Ajeya Cotra comments on Without specific countermeasures, the easiest path to transformative AI likely leads to AI takeover

Ajeya Cotra 19 Jul 2022 17:28 UTC
4 points
2
All these drives do seem likely. But that’s different from arguing that “help humans” isn’t likely. I tend to think of the final objective function being some accumulation of all of these, with a relatively significant chunk placed on “help humans” (since in training, that will consistently overrule other considerations like “be more efficient” when it comes to the final reward).

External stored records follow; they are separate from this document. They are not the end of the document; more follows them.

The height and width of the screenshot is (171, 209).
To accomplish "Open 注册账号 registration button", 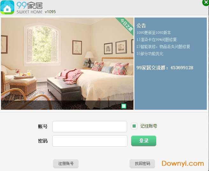I will 66,164.
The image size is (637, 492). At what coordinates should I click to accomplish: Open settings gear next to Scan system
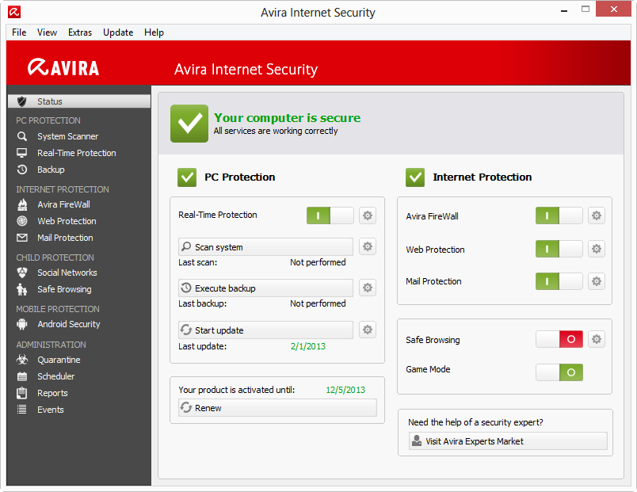pyautogui.click(x=368, y=247)
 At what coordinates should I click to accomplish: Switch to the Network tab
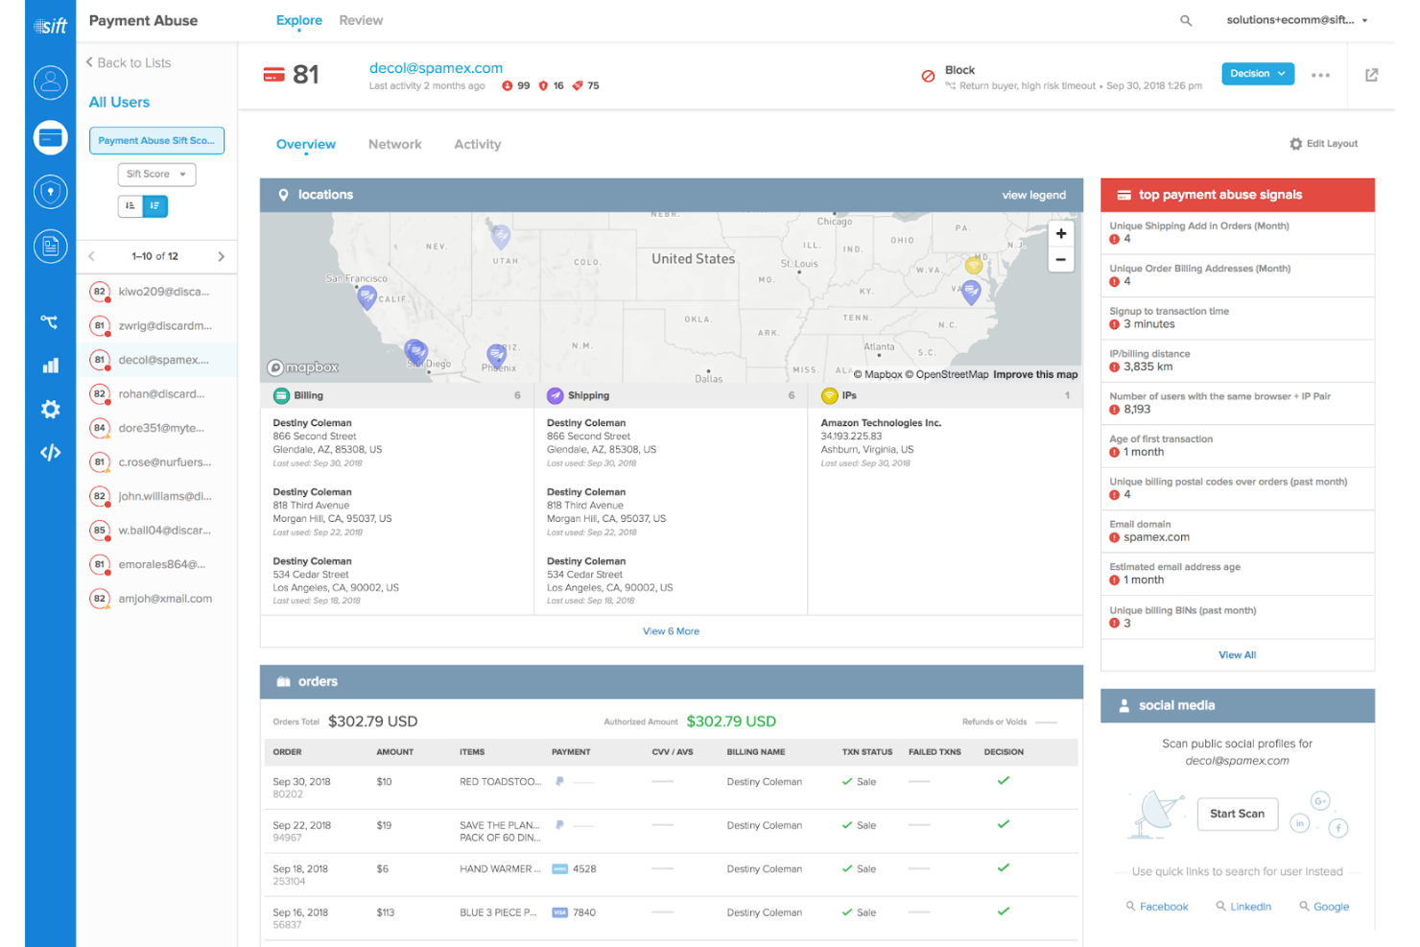coord(394,144)
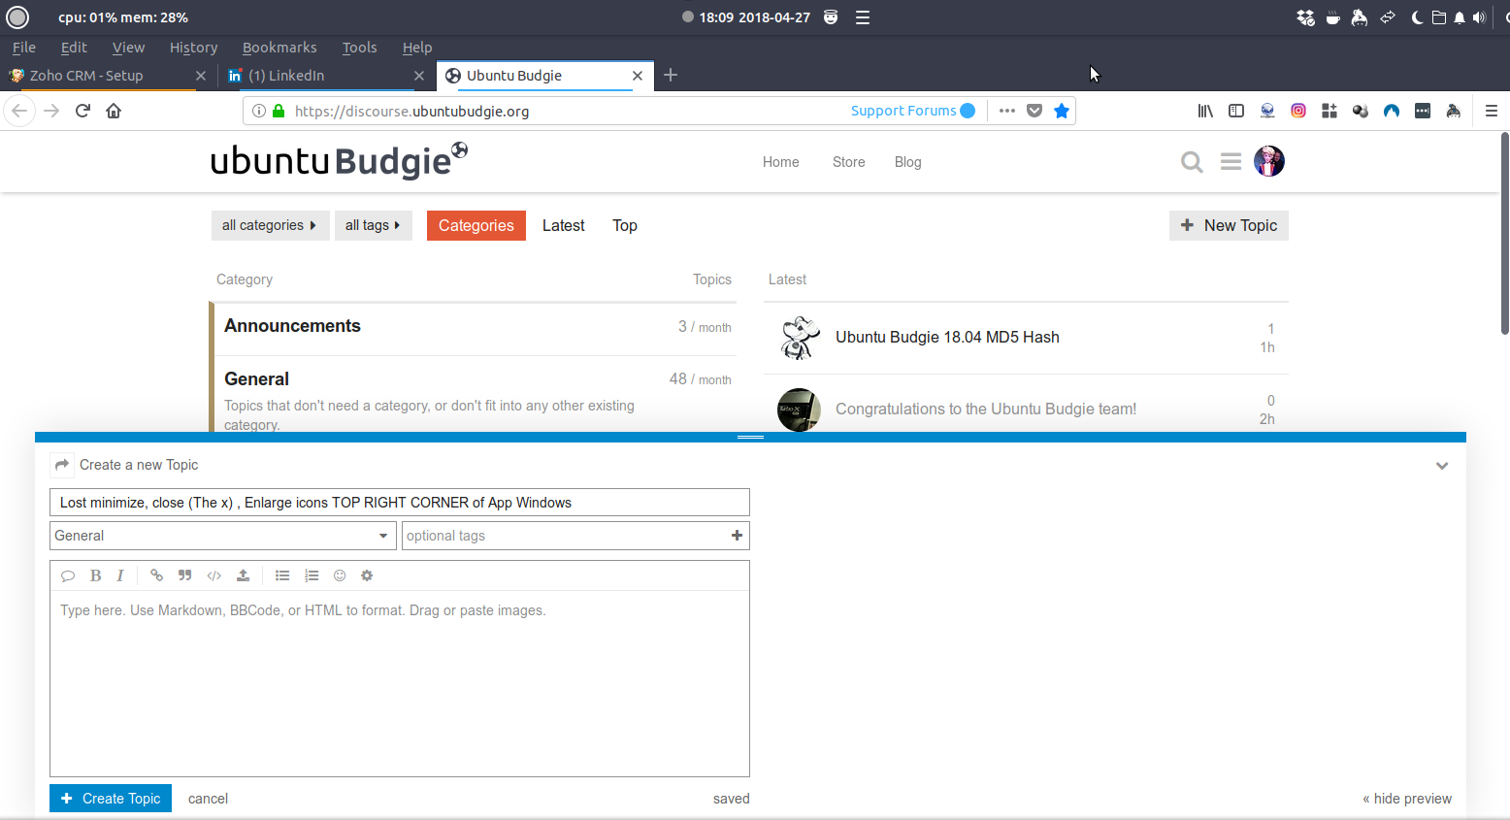Toggle the Firefox bookmark star
This screenshot has height=820, width=1510.
pyautogui.click(x=1062, y=111)

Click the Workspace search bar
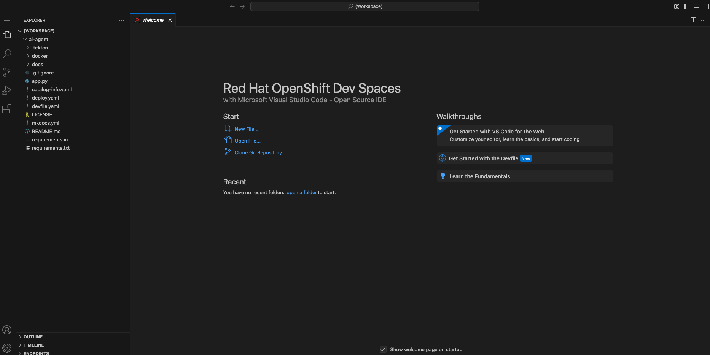point(365,6)
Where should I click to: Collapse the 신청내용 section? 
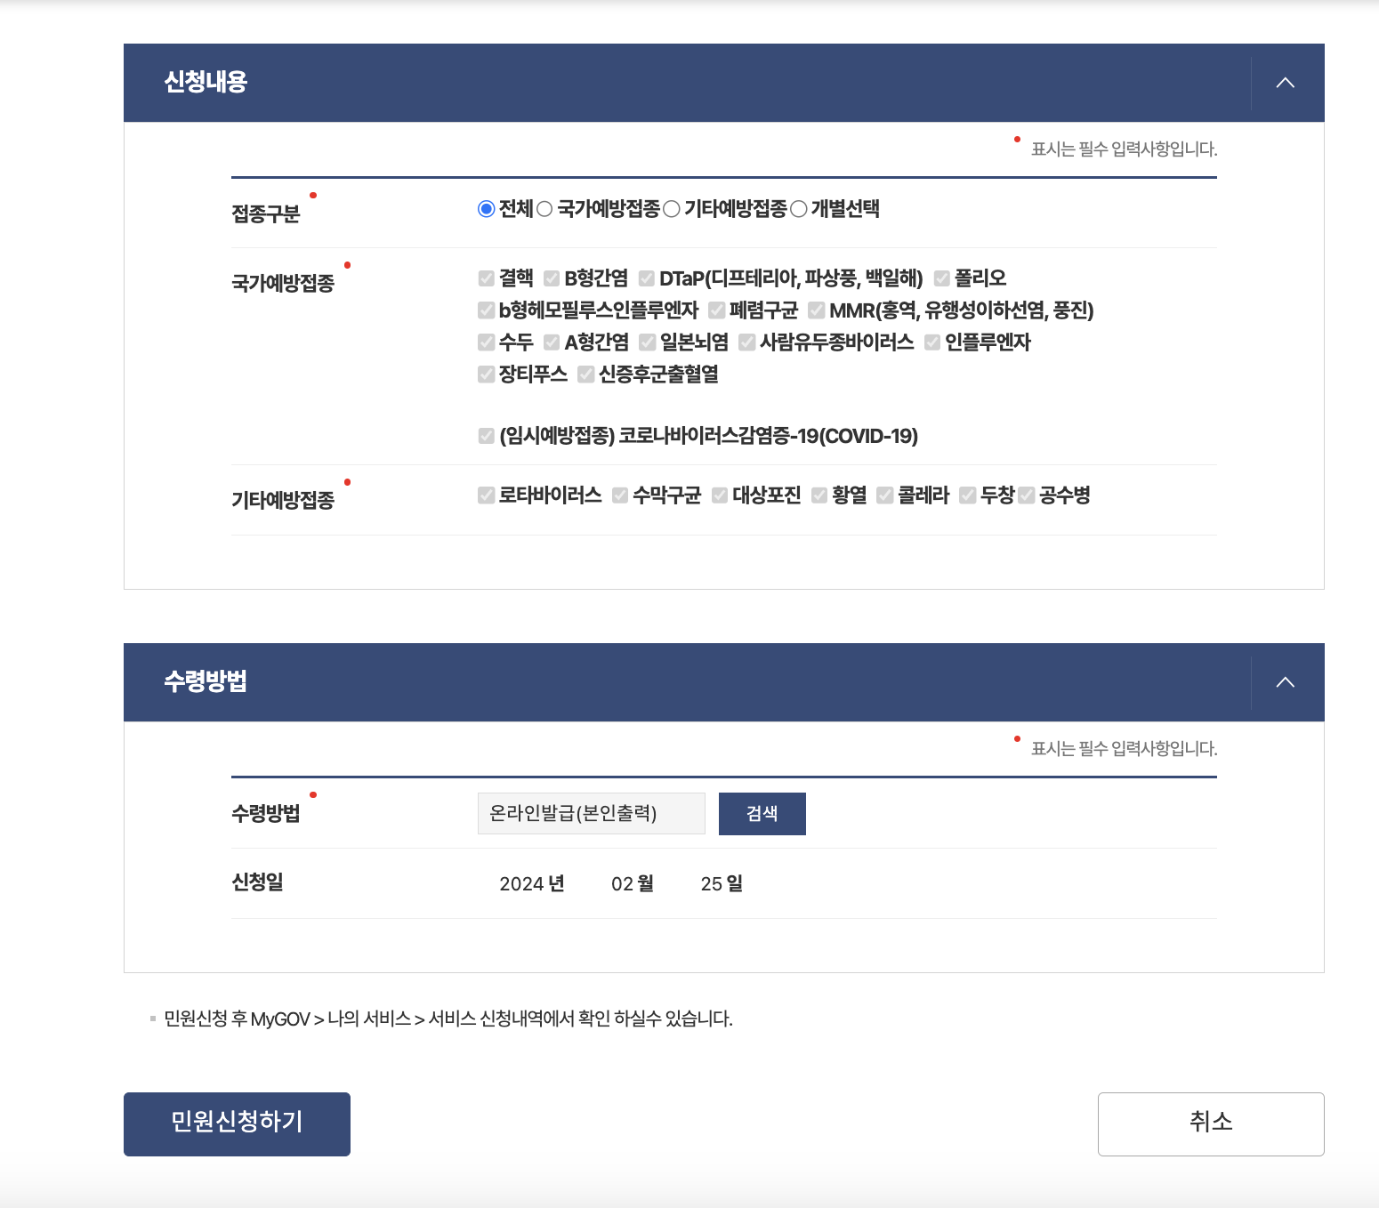[1284, 82]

I think that by the logic “heuristic / drive / motive X always overrules heuristic / drive / motive Y when it comes to final reward,” the hierarchy is something like:
1. The drive / motive toward final reward (after all edits—see previous comment) or anything downstream of that (e.g. paperclips in the universe).
2. Various “pretty good” drives / motives among which “help humans” could be one.
3. Drives / motives that are only kind of helpful or only helpful in some situations.
4. Actively counterproductive drives / motives.
In this list the earlier motives always overrule later motives when they conflict, because they are more reliable guides to the true reward. Even if “be genuinely helpful to humans” is the only thing in category 2, or the best thing in category 2, it’s still overruled by category 1 -- and category 1 is quite big because it includes all the caring-about-long-run-outcomes-in-the-real-world motives.

I still think AI psychology will be quite messy and at least the first generation of transformative AI systems will not look like clean utility maximizers, but the basic argument above I think gives a positive reason to expect honesty / corrigibility plays a smaller role in the balance of AI motivations than reward-maximizing and inner misaligned motives.